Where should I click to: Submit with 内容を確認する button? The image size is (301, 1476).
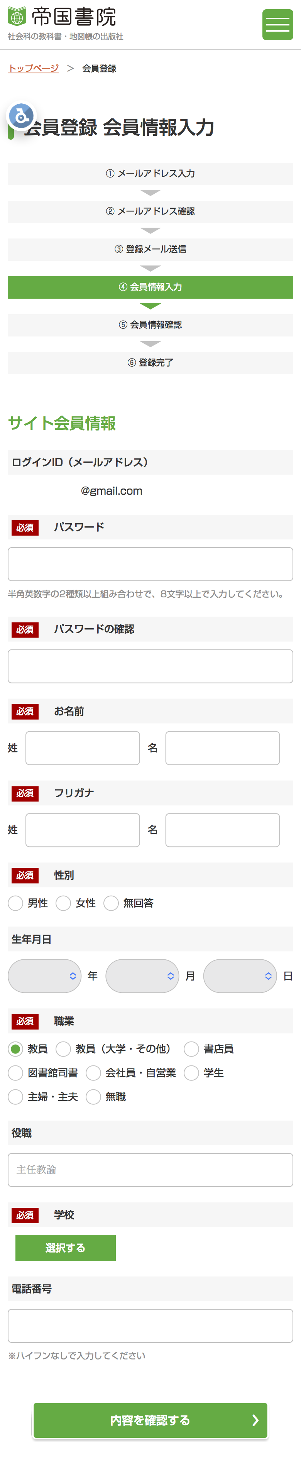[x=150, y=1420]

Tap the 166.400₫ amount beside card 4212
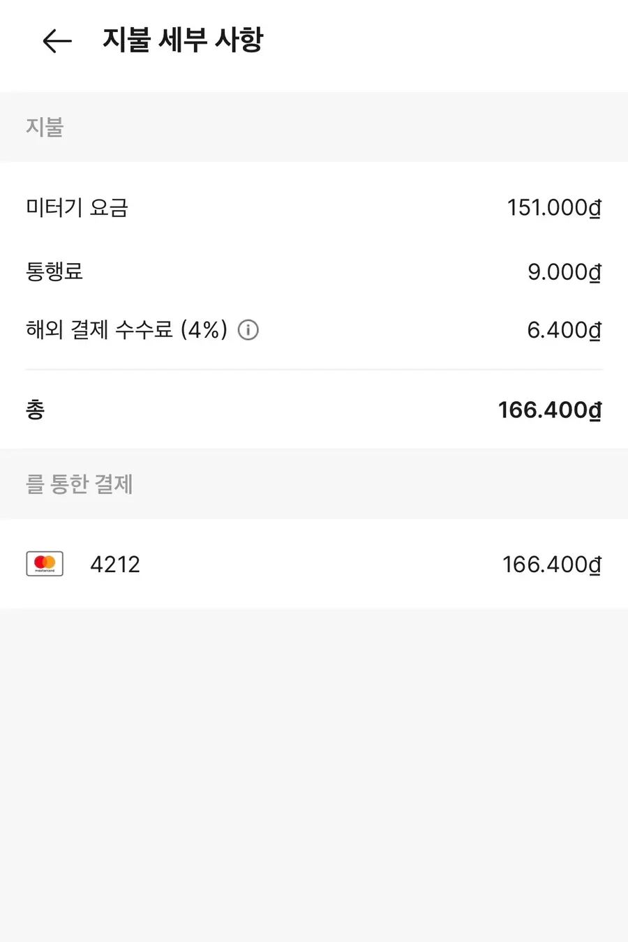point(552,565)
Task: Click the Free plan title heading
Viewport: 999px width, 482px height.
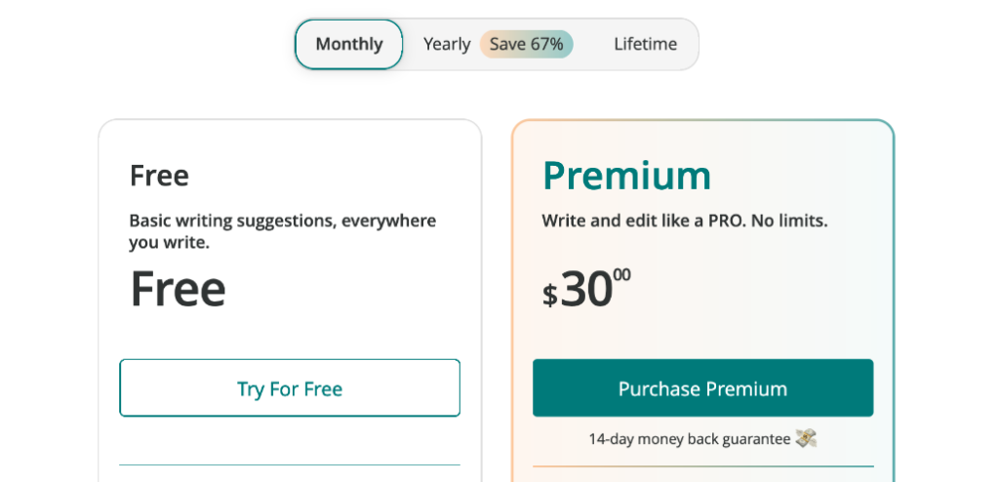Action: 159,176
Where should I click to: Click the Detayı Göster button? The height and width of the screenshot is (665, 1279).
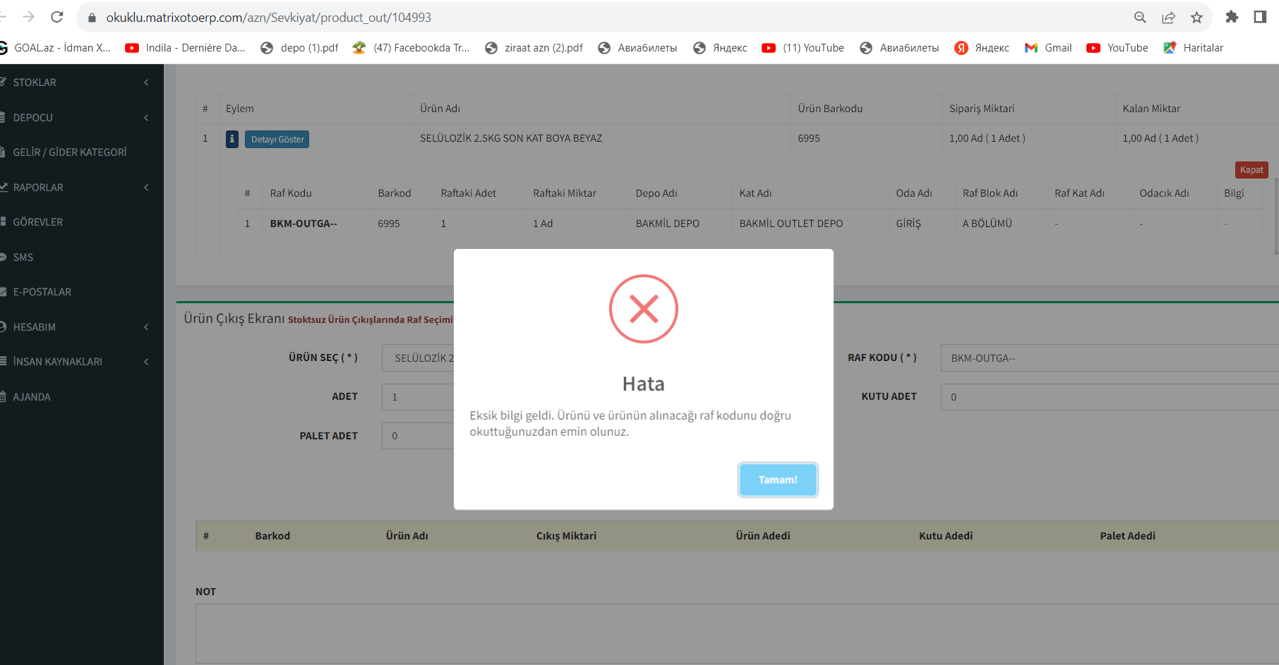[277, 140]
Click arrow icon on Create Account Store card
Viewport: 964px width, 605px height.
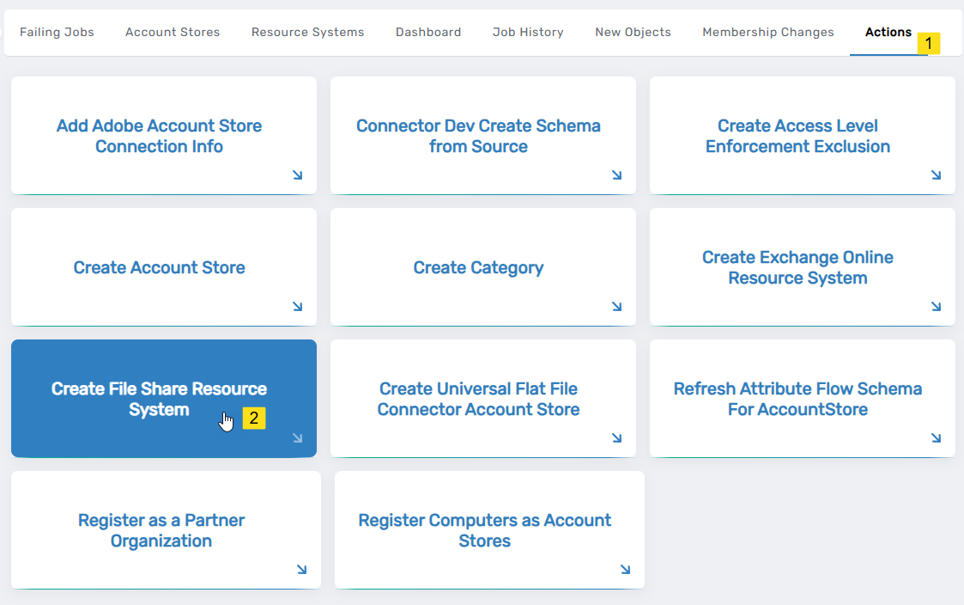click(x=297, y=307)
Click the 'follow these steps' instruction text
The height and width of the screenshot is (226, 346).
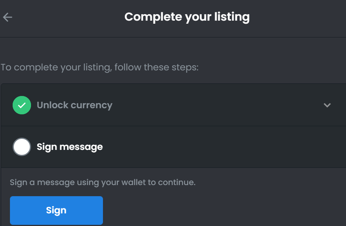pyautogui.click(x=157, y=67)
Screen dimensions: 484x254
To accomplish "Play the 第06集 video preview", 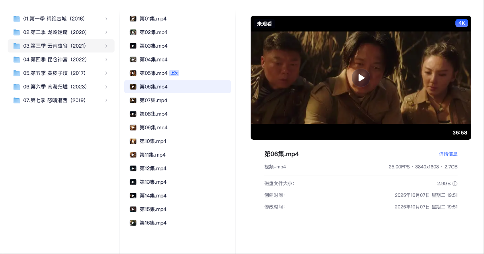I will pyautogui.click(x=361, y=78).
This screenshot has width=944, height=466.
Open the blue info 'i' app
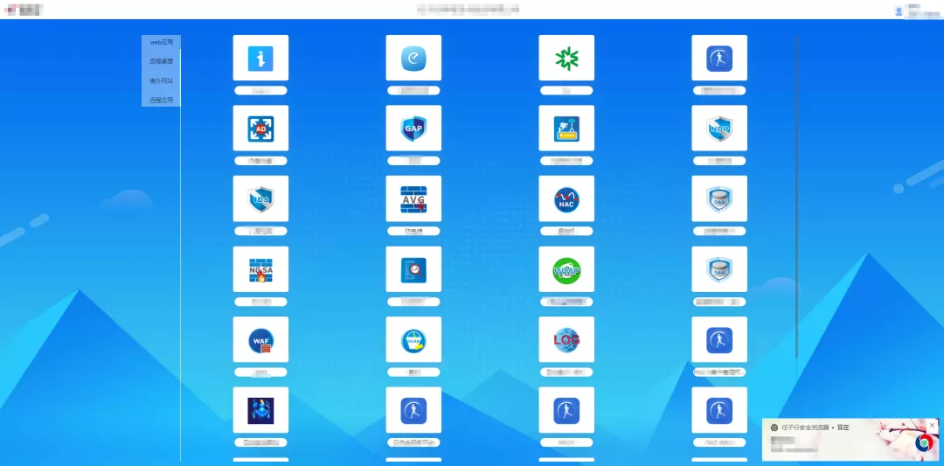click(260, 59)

^^^^^^^^

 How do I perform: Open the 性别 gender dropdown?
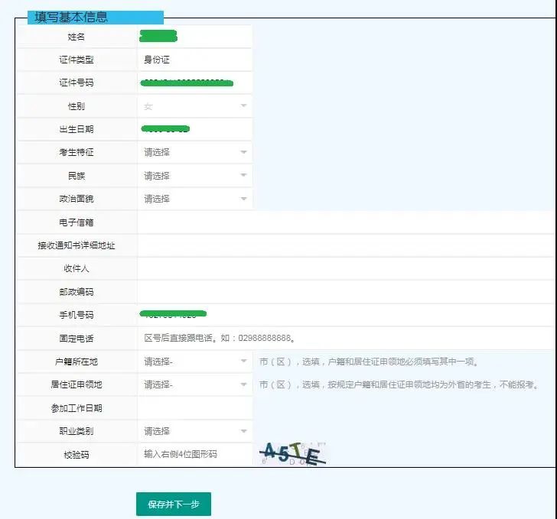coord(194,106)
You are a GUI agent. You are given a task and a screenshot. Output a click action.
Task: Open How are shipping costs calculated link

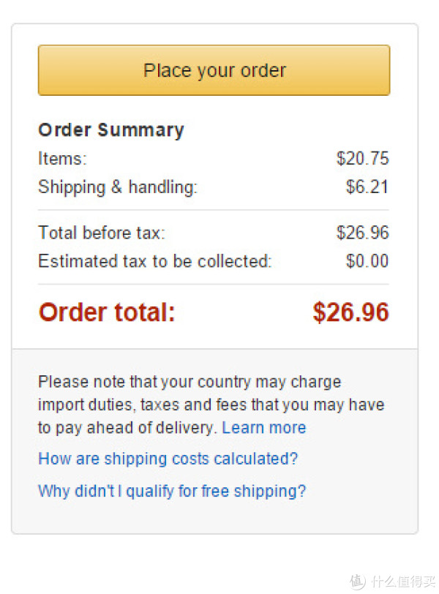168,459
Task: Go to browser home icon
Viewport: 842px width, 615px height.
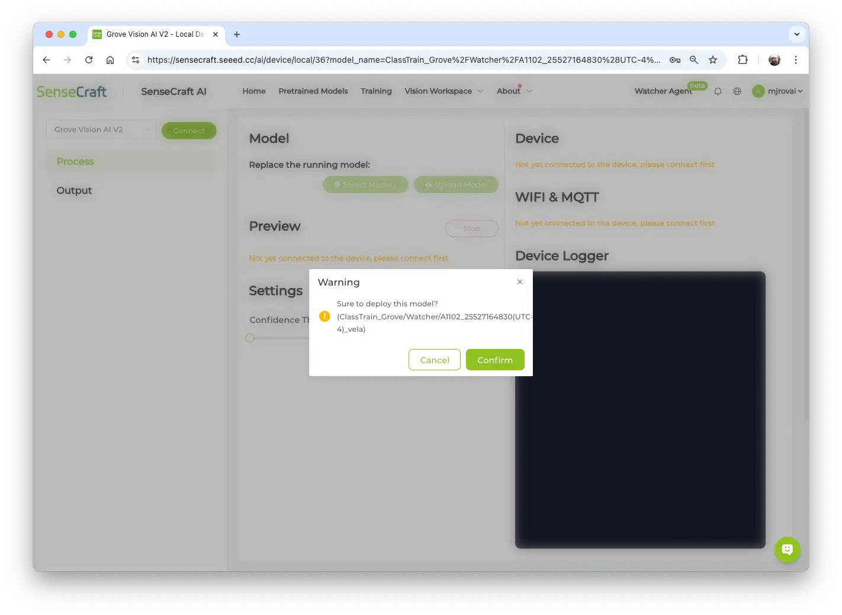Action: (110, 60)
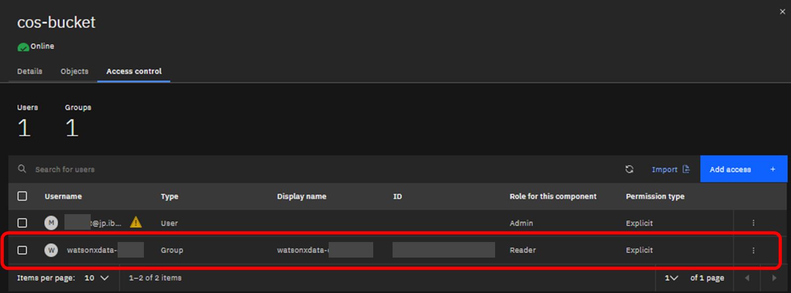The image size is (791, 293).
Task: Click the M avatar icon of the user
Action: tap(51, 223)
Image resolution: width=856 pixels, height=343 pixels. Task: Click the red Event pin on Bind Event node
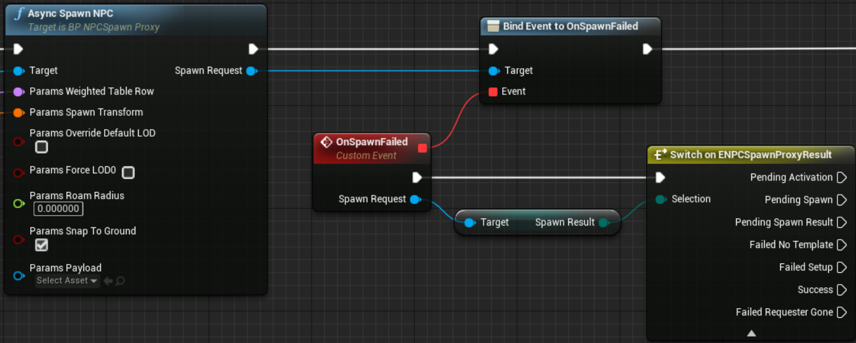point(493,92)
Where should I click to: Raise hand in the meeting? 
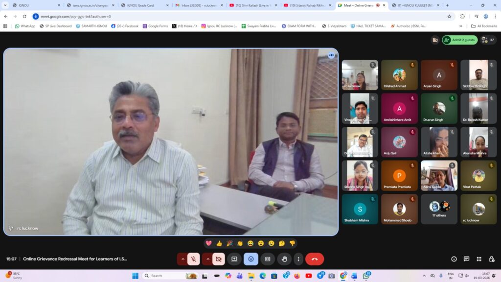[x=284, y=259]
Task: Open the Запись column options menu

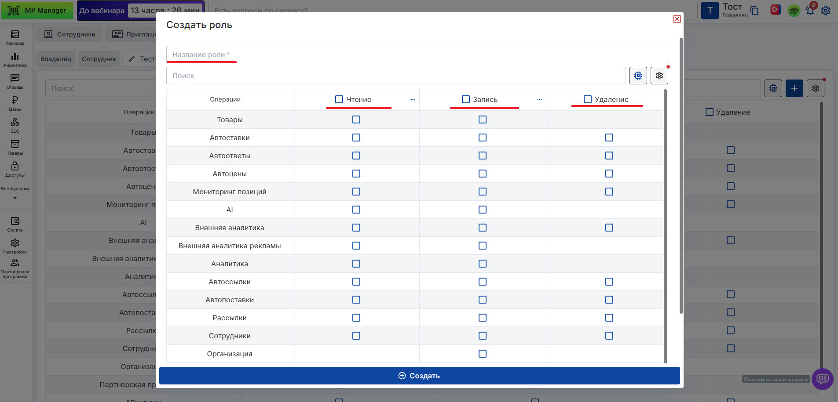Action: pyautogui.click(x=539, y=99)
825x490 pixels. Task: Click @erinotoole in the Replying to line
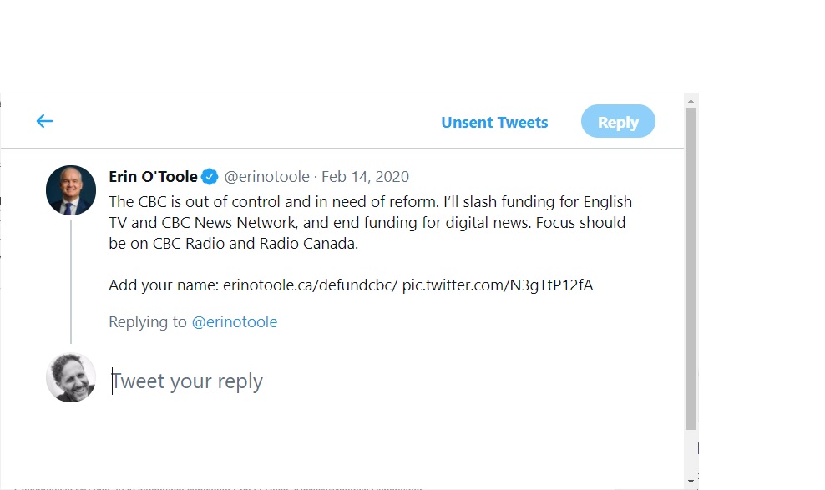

^^^^^^^^

§ To do
Pictures aside, return exactly the lines from the data above, starting at the line that has "Image resolution: width=856" and ending at the line that has "825x490 pixels. Task: Click", both included.

§ Task result
Image resolution: width=856 pixels, height=343 pixels. Task: Click the red Event pin on Bind Event node
point(493,92)
Where should I click to: Raise hand in the meeting? 
[x=284, y=259]
Task: Open the Запись column options menu

Action: pyautogui.click(x=539, y=99)
825x490 pixels. Task: Click @erinotoole in the Replying to line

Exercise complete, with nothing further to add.